A statue made of bronze, a cement plaque as you enter a school, a sign with the name of a local highway - these items might appear innocuous, heirlooms or artifacts from a distant time, but do not be deceived. In the United States, memorials to the Confederacy remain eulogizing monuments that fundamentally bypass and sanitize the narrative of American history. To this day, approximately 1500 of these memorials stand, paying homage to a slave-owning society and romanticizing the era as a whole. Confederate memorials were erected with the intrinsic purpose of disenfranchisement, serve as mechanisms for damaging government speech, and misuse taxpayer funds.

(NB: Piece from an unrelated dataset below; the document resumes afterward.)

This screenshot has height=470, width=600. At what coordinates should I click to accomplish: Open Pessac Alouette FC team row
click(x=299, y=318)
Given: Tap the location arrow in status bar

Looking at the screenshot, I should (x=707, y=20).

To accurately evaluate the issues surrounding Confederate memorials today, it is imperative to look back through history to a time prior to their creation. In the months leading up to the Civil War, political and social discrepancies were primarily split by region. Ultimately, disagreements regarding slavery boiled over into the succession of eleven states and the subsequent formation of the Confederate States of America. This newly established country fought aggressively with the remaining United States until the eventual surrender of the Confederacy.

Following the close of the Civil War, relatively few monuments to the Confederacy were erected. Yet decades later, in the height of Jim Crow Laws, states began obstructing the rights of newly freed Black Americans. It is in this social climate that states began production of Confederate memorials, erected in direct response to civil rights movements, primarily in the late 1960s. Construction of these memorials substantially increased under the guise of the “Lost Cause” ideology, the belief that states’ rights, and not slavery, was the Confederacy’s principal cause. Supporters of the Lost Cause portrayed the Confederacy as a moral, civil actor dedicated to protecting individual states’ rights. This illustration remains a highly fictionalized account of the Civil War, with those who championed this belief desiring to alter the accurate historical narrative through the erection of memorials venerating notorious Confederate leaders.

By allowing memorials to the Confederacy to persist on government land, however, both government figures and their electoral bases have made the conscious decision to place value on a false historical narrative, pragmatically and symbolically endorsing the monuments and the cause they represent. And, by celebrating figures who had a direct hand in oppressing the state’s people, the government violates its intrinsic obligation and ethical responsibility to uphold the wellbeing of all citizens. Perhaps more importantly, the government is choosing to elevate the oppressors of this time period in history rather than the oppressed. A prime example of this is illustrated by the 215 celebratory memorials dedicated to Confederate General and slave owner Robert E. Lee compared to the mere 11 monuments dedicated to revolutionary Harriet Tubman, a woman who both pushed the boundaries of her status quo and advocated for the human rights of others. 

Not only do Confederate memorials fundamentally misrepresent the narrative of history, but today’s government continues to promote this narrative by utilizing taxpayer money to maintain these monuments. Smithsonian researchers found that taxpayers directed at least $40 million to maintain Confederate monuments, just within the past decade, funds that many argue should be utilized more effectively.

After World War II, Germany was able to successfully rehabilitate its internal structure primarily as a result of its ability to confront, condemn, and remove harmful memorabilia of times past, like the swastika. In turn, the country was able to heal. After the murder of George Floyd and the subsequent protests, the United States is at a cultural turning point and must take measurable steps to begin the healing process. Black Americans and all allies are refusing to allow the government to continue to uphold the status quo. Unfortunately, not all Americans are in agreement regarding Confederate monuments. In fact, several states still maintain laws to protect memorials and even the White House recently issued an executive order stating that the targeting of Confederate memorials suggested a “deep ignorance of our history.” However, what this order fails to recognize is that the memorials themselves perpetuate a false historical narrative.

Removing memorials to the Confederacy will not suddenly alter the racism and oppression embedded in American society. However, by removing these memorials, our society promotes a standard that indecent behavior should not be revered. And, ultimately, removing the memorials embodies the notion that the most effective way to move forward from a destructive past is through tangible rehabilitative action and by legitimizing the voices of the oppressed rather than the oppressors.